As Gustav bears down, I cannot help but think of the fact their church just began meeting again in April of this year. By God’s grace, they DID rebuild. Please, please pray for the people in the Gulf Coast as this hurricane bears down. Pray the Lord works a miracle and spares them a second devastation, as they rebuild out of the first from three years ago.

This is what Fred Luter’s church website says:

Hello Franklinites – This is Pastor Luter

Due to the uncertainty of the direction of Hurricane Gustav, the Franklin Avenue Baptist Church has cancelled all of the weekend activities and worship services.  Our city is right in the middle of the projected path of this hurricane; therefore, we want to err on the side of caution so that no one will be in harm’s way. 

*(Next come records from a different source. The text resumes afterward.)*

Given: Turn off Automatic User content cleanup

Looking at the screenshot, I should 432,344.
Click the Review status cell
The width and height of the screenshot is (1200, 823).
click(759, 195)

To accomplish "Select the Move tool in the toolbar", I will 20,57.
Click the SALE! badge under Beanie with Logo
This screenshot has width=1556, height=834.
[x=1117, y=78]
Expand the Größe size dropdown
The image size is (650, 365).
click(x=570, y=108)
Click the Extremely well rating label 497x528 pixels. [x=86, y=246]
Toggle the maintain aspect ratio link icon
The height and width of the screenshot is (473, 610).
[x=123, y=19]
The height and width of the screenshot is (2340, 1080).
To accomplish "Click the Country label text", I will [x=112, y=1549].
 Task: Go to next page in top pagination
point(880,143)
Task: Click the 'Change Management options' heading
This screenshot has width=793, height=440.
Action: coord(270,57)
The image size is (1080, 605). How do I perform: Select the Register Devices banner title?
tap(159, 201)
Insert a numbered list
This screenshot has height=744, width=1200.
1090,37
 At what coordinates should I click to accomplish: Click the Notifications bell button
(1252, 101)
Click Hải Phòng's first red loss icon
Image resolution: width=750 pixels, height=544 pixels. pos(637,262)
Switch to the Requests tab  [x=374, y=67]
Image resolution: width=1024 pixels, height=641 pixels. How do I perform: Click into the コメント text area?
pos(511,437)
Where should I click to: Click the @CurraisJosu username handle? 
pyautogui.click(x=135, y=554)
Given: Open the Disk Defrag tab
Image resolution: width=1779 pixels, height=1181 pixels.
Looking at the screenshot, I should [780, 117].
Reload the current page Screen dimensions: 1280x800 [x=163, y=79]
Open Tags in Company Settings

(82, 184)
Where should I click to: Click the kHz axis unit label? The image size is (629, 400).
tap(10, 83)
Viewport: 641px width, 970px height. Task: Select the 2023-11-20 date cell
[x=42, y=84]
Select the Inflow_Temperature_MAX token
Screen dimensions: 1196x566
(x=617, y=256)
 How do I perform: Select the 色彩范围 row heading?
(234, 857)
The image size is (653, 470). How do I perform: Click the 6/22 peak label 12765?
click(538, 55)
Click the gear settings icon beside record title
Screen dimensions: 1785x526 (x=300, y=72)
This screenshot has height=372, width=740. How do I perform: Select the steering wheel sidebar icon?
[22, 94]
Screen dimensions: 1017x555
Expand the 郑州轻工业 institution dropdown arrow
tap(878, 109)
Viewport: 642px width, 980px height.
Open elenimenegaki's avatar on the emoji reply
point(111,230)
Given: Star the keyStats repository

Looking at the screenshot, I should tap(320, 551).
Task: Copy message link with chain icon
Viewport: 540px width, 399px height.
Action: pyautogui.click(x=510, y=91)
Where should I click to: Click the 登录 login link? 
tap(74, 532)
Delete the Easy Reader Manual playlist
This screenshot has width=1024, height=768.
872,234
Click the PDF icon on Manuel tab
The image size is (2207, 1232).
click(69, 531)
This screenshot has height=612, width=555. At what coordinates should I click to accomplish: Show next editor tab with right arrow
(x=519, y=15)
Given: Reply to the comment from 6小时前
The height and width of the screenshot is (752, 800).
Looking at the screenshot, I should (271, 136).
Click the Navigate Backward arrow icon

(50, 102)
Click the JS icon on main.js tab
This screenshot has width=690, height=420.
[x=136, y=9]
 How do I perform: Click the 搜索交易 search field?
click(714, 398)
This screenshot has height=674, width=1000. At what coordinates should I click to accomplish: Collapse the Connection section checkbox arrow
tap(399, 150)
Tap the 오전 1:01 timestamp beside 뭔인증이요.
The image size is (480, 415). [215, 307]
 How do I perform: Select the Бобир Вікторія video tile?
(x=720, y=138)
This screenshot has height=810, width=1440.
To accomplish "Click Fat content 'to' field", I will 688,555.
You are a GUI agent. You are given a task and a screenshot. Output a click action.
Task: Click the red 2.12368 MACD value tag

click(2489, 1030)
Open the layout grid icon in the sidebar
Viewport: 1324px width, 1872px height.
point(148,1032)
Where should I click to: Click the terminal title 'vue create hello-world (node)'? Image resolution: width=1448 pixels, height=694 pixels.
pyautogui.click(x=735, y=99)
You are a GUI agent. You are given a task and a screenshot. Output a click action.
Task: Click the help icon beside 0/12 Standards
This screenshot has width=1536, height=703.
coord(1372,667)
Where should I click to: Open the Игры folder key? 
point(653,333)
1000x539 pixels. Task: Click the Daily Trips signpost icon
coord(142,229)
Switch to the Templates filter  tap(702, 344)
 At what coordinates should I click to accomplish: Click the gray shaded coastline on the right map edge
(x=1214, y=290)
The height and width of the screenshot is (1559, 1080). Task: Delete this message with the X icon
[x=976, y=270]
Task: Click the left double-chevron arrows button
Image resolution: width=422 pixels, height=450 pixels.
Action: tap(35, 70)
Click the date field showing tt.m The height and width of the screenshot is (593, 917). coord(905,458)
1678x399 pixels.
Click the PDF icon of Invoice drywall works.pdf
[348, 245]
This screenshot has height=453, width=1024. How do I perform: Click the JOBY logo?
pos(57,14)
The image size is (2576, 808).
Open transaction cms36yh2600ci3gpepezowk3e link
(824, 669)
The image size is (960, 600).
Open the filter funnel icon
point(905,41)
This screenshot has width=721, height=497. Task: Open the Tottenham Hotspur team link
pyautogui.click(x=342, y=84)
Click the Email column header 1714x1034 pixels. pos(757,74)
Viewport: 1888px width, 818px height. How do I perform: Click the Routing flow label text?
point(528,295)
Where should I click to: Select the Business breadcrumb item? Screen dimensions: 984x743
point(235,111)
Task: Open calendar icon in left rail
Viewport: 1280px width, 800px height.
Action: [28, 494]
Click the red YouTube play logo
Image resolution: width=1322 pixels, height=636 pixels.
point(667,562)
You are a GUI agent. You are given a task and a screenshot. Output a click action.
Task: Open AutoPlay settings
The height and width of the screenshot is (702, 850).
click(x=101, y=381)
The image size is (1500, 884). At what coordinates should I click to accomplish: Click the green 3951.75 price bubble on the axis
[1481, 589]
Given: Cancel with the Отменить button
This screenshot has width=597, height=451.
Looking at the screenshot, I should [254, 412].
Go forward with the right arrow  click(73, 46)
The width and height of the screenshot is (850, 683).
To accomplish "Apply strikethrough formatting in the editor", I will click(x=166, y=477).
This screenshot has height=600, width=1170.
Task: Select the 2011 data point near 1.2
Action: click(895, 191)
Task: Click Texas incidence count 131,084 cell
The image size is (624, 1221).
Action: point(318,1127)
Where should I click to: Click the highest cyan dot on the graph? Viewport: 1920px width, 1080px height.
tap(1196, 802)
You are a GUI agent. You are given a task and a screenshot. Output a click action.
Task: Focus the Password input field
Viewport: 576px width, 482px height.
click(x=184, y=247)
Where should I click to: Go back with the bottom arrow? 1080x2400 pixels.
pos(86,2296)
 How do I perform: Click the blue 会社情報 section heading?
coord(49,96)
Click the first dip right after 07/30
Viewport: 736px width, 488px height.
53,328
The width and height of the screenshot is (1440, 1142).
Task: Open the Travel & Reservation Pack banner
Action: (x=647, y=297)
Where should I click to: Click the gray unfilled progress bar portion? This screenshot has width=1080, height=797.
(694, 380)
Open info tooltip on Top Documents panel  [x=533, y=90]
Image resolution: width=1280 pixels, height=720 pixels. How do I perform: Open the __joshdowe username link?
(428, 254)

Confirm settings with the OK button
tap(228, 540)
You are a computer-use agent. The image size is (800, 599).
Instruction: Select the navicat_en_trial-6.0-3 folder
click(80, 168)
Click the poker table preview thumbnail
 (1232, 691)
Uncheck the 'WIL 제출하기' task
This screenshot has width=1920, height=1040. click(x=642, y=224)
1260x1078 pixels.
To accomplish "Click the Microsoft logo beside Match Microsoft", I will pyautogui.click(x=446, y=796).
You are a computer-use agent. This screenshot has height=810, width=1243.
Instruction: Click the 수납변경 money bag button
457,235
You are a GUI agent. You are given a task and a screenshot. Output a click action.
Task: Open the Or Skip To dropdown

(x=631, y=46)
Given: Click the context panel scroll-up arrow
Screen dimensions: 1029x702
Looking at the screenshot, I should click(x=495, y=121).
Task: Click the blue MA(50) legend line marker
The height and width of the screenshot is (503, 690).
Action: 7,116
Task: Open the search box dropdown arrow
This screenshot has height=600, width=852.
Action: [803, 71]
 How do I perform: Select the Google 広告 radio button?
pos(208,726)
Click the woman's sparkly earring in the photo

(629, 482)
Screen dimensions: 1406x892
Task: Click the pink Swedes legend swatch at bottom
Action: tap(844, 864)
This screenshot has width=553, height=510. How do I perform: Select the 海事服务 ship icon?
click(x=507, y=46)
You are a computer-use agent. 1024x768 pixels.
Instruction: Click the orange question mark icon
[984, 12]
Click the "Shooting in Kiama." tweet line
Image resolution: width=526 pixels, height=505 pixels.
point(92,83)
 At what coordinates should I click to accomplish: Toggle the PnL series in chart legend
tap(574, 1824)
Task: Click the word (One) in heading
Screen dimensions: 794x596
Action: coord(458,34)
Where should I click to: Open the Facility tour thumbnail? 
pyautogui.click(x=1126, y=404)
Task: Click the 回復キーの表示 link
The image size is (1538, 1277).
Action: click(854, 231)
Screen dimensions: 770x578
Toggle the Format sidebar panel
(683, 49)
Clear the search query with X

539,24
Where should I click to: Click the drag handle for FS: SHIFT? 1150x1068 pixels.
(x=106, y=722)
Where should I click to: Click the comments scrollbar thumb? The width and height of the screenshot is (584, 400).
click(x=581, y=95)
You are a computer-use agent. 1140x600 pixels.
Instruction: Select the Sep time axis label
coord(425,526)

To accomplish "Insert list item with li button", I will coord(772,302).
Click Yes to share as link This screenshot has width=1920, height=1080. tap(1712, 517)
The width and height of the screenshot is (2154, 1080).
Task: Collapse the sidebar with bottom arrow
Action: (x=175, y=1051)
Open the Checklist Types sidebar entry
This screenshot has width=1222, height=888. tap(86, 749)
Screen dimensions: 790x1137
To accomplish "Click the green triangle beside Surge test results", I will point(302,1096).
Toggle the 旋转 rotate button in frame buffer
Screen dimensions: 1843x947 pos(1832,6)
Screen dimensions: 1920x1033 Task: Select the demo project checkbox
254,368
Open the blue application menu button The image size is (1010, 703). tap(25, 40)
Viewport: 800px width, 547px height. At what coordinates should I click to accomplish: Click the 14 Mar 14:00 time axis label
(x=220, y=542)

I trust and pray that you and your family have determined your evacuation plans and are ready to carry them out.  Let us all pray that this hurricane will pass over the south Louisiana area with minimal damage to life and property.  If all goes well, we hope to see you next Sunday “On the Avenue” where we will continue to “Exalt the Savior”, “Equip the Saints”, and “Evangelize the Sinner”!

May God bless, protect, and keep you is my prayer

My heart just breaks for his congregation, and the people of the beautiful city of New Orleans. Their website http://www.franklinabc.com/ Please pray without ceasing for the Gulf.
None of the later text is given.